Marielle Chabal also creates a back and forth between written and plastic forms. Before writing the text published in
RESET! magazine, she commissioned a series of sculptures from artists to design the buildings of the city of Al Qamar. The sculptures/architectures of Leïla Villeneuve, Matthieu Clainchard, Mathis Collins, Jean-Alain Corre, Aurélie Ferruel & Florentine Guédon, Pierre Gaignard, Aïsha Keller, Nicolas Milhé, Vivien Roubaud, Éric Stephany, Constance Tenvik, Samuel Trenquier, Camille Tsvetoukhine, Lucille Uhlrich appear in a model of this imaginary city and become the characters of one of the films screened in the exhibition. The music of those films was commissioned from musicians Lippie, Jeanne La Fonta, Jérôme Poret, Poomchak, Omerta, Louis Andrews, Jérémy Nicolas, Violette Lamarche, King Baxter, Godzilla Overkill.
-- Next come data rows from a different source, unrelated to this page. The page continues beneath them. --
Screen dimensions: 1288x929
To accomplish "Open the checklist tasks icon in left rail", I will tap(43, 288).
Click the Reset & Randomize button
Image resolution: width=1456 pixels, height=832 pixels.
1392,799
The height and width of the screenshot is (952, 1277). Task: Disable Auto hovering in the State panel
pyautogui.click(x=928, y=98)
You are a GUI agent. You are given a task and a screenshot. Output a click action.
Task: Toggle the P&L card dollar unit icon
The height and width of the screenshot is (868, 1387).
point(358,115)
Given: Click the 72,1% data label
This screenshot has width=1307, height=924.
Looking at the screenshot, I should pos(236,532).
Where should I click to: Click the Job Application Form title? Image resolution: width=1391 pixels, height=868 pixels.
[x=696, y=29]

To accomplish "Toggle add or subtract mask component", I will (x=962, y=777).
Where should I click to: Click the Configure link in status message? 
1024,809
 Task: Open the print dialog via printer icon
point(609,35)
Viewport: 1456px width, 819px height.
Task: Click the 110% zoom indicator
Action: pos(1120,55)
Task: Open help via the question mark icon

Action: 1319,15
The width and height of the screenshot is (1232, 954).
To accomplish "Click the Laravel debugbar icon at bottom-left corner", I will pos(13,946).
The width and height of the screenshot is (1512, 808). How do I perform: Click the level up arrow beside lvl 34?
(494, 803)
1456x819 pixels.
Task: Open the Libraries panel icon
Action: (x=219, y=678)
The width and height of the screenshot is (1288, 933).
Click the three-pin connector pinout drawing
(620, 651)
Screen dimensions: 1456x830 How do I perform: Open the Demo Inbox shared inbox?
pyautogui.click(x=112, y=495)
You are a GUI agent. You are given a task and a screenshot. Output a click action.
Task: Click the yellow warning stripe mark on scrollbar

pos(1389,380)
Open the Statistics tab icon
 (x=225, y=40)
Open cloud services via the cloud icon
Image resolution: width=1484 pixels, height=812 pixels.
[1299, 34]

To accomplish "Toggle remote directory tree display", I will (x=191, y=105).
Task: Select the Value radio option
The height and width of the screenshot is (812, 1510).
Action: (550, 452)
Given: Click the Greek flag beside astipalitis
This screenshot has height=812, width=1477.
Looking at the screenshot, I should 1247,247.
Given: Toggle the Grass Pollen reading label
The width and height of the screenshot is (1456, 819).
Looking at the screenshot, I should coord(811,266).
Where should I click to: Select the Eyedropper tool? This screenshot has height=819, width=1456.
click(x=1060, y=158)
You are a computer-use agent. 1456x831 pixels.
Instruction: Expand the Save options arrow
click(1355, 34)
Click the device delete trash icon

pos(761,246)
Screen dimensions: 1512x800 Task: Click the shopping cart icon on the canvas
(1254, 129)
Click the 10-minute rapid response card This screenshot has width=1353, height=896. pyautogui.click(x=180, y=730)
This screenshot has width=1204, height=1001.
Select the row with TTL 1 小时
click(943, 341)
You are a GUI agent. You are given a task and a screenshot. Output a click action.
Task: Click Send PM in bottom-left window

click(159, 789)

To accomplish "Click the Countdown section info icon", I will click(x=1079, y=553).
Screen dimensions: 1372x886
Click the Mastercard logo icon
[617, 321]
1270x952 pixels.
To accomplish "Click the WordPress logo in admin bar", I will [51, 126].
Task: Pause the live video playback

The artist thus implements in his work a collaborative principle that gives rise to an informal community.

From the text, she extracts elements such as a film, a model, images, which shed light on the story, and even make it plausible. Gathered in the exhibition
As Free As Ones Could Claim, these works are exhibited according to classical museum devices such as the reproduction of a traditional scene where a Bedouin tent becomes the comfortable space for viewing a film that can be considered both educational and playful; the use of furniture as a showcase in which the costumes of the community of Al Qamar are exhibited; a model that presents the before and after of the Al Qamar site; and finally the presentation of archives, here posters of events organized by the Halmens. The artist tackles the complex question of the exhibition of the text and the readability of the narration. By compiling text, objects and scenography, she manages to immerse us in the atmosphere and aesthetics of Halmens story in Al Qamar. A story no one can predict the outcome.